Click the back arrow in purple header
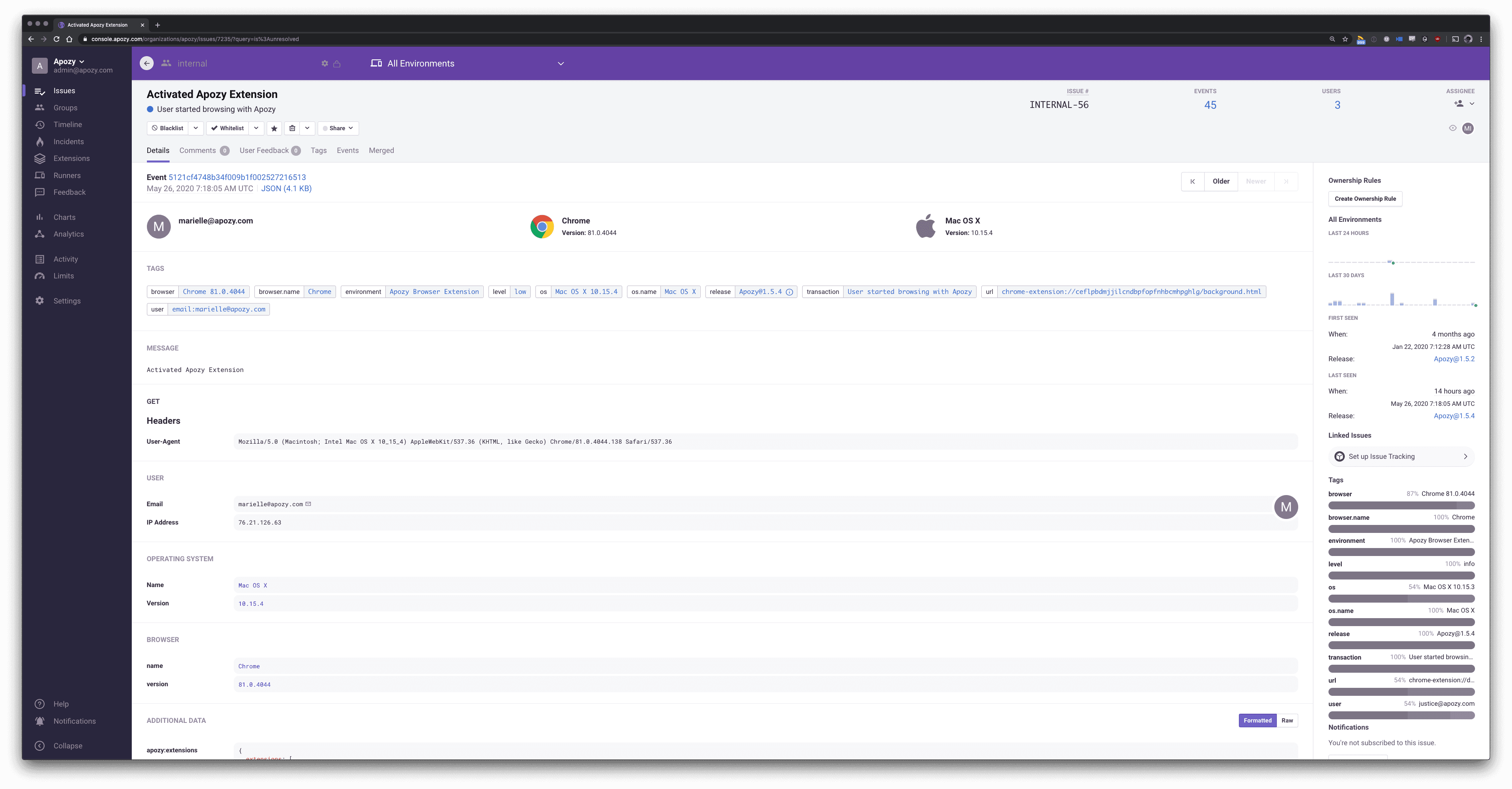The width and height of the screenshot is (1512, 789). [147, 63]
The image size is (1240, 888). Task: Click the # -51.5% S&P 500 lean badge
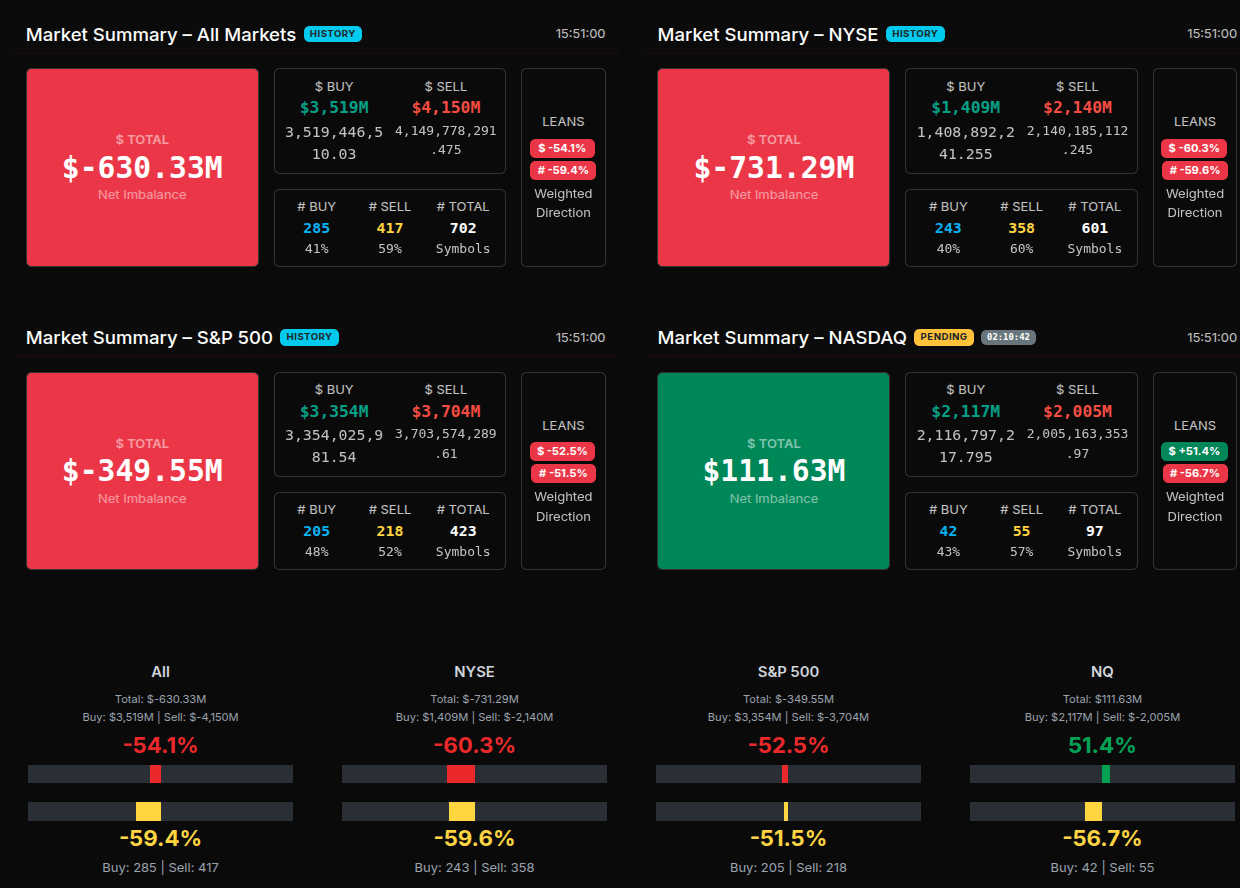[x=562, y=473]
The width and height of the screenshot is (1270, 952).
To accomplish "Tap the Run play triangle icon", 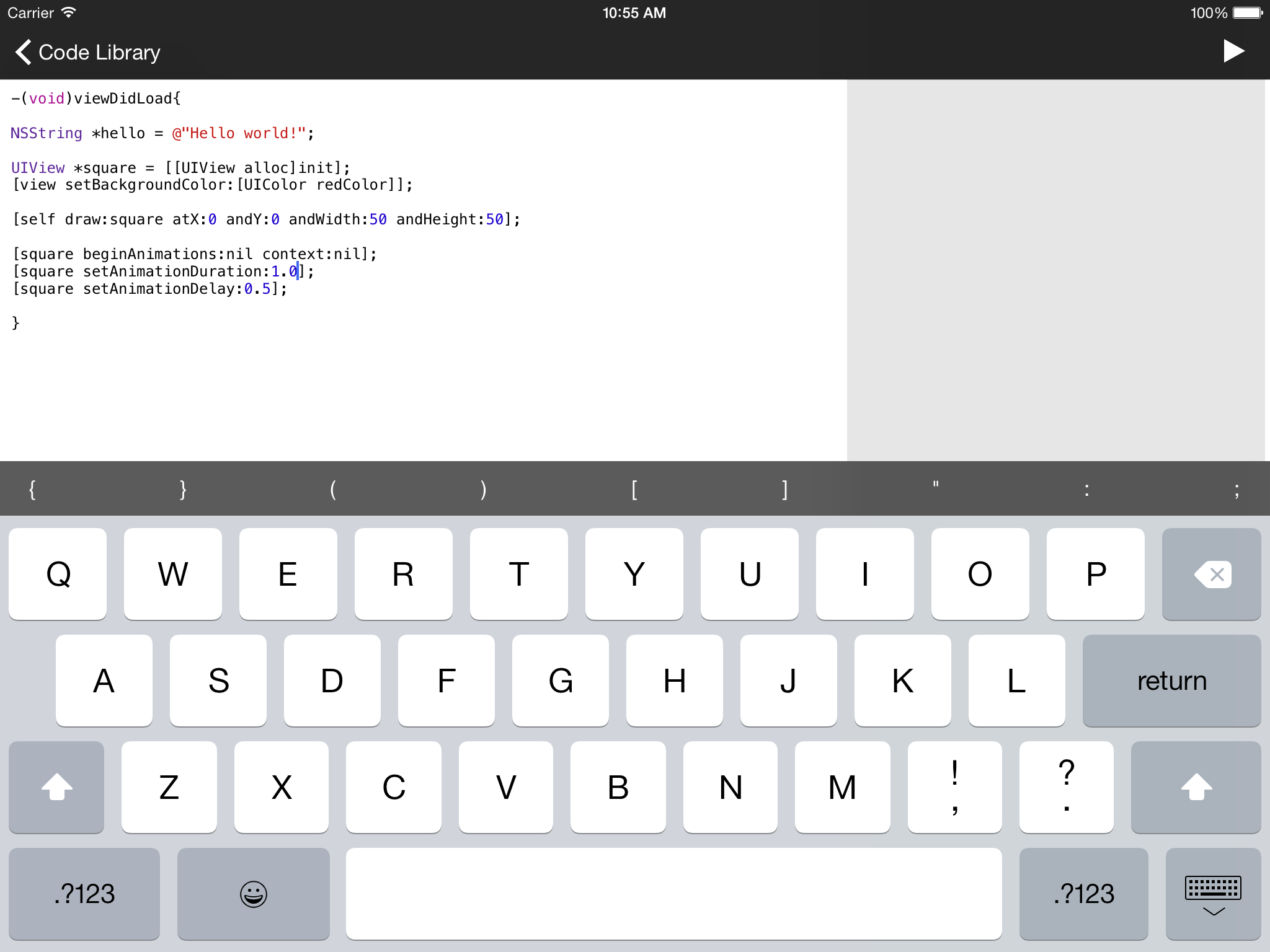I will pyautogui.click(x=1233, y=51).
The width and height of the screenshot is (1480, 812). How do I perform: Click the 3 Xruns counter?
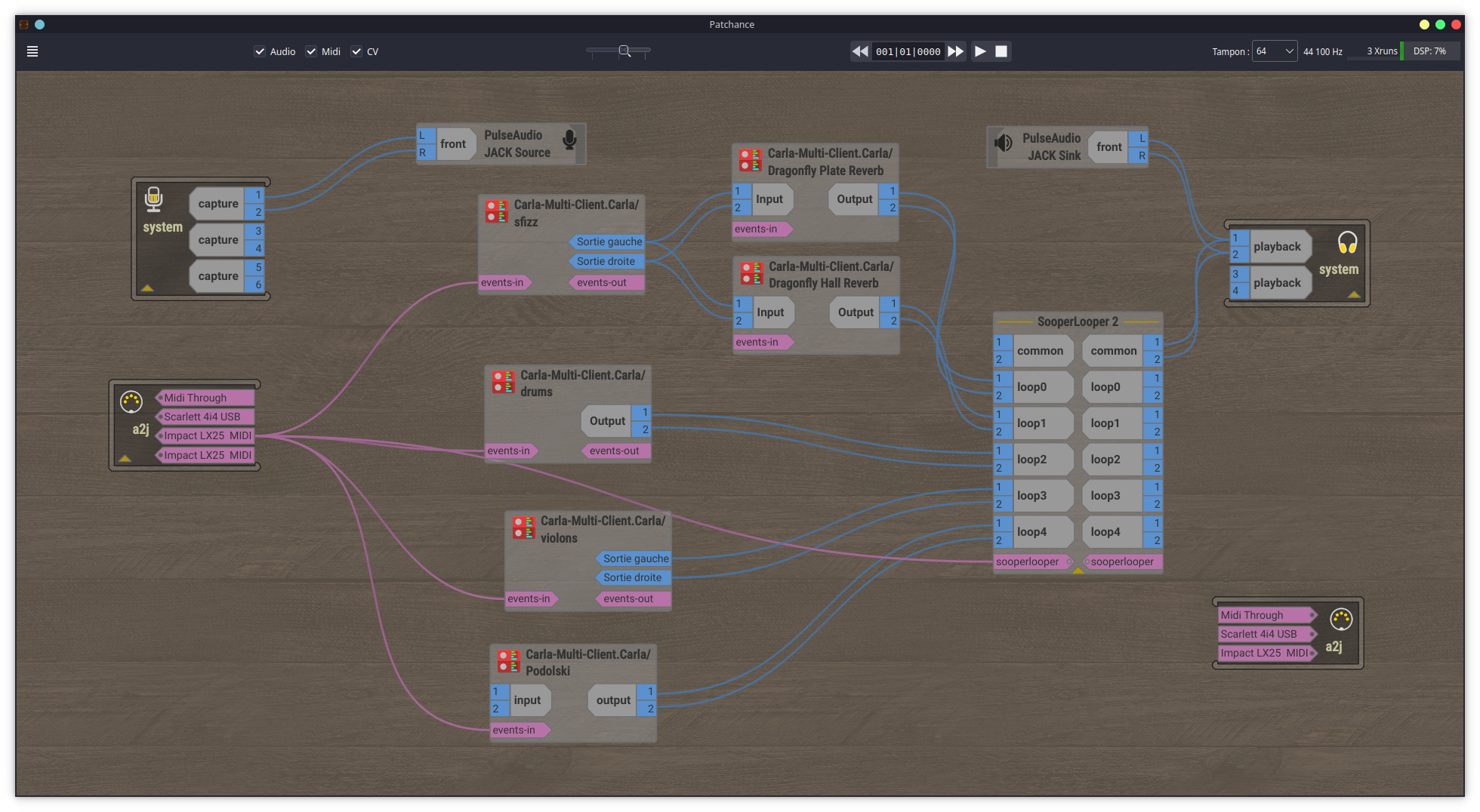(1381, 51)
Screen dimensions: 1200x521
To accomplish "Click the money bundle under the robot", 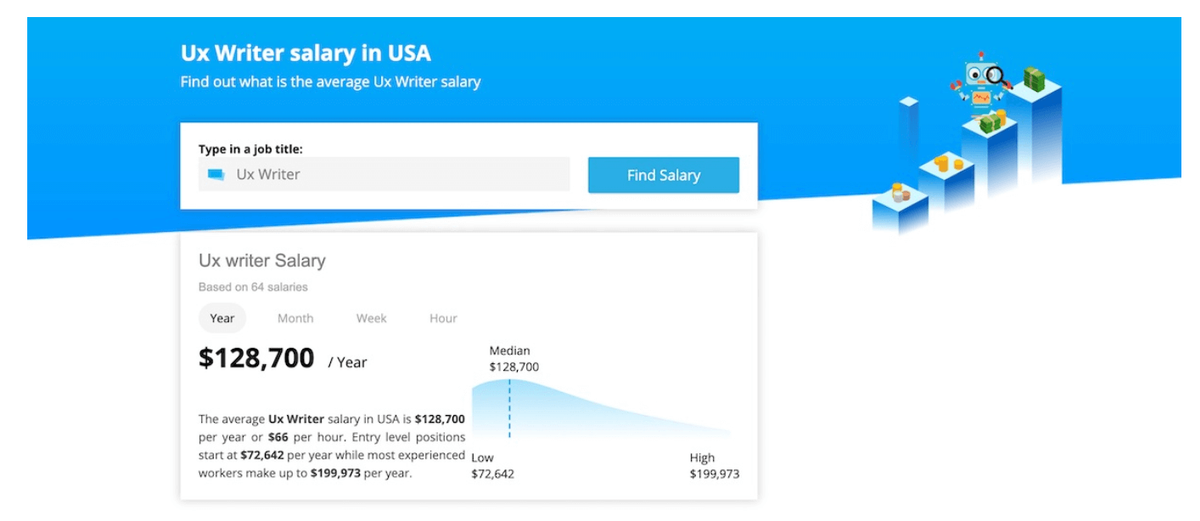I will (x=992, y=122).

→ **The task**
Copy out the stretch of the records from the start through the line that contains "[x=562, y=473]", and leave the pictures out of your copy.

→ **Task solution**
Click the back arrow in purple header
The width and height of the screenshot is (1512, 789). [147, 63]
The image size is (1240, 888). Task: Click the # -51.5% S&P 500 lean badge
[x=562, y=473]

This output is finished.